Task item: Copy out, exactly and with nothing else, the stretch of lines that starts at the line containing "Men (22, 1893)" and finishes at the end of the data.

(Saved data entries)
——
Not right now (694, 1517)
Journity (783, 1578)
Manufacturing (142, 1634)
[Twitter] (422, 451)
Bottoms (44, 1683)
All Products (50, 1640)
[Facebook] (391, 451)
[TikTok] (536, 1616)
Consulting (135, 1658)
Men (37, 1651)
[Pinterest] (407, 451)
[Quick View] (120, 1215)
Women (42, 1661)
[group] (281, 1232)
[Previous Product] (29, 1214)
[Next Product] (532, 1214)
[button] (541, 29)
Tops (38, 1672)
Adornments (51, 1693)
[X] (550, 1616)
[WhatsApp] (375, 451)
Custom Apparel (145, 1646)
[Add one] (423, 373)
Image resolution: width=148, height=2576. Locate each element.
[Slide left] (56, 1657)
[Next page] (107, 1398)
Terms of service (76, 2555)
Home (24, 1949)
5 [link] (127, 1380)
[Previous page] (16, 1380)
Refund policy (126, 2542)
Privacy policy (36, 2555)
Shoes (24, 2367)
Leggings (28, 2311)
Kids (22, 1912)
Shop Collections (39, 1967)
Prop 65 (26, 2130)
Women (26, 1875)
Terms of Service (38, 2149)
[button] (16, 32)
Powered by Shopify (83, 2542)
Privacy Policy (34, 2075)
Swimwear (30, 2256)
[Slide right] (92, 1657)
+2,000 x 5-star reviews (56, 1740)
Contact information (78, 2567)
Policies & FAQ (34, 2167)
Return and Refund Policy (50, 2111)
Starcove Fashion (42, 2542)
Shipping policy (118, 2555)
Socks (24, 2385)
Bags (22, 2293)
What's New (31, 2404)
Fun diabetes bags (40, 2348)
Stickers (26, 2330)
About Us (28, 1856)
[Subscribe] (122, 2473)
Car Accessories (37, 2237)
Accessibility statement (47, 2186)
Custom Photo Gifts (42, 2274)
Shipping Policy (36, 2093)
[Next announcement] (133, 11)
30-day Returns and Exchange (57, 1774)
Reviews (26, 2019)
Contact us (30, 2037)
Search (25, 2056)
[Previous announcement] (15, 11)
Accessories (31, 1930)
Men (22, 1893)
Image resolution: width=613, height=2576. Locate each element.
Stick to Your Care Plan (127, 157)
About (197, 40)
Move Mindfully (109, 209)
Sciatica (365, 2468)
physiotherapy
——
Solved problem:
Men (22, 1893)
Image resolution: width=613, height=2576. Locate each element.
Stick to Your Care Plan (127, 157)
About (197, 40)
Move Mindfully (109, 209)
Sciatica (365, 2468)
physiotherapy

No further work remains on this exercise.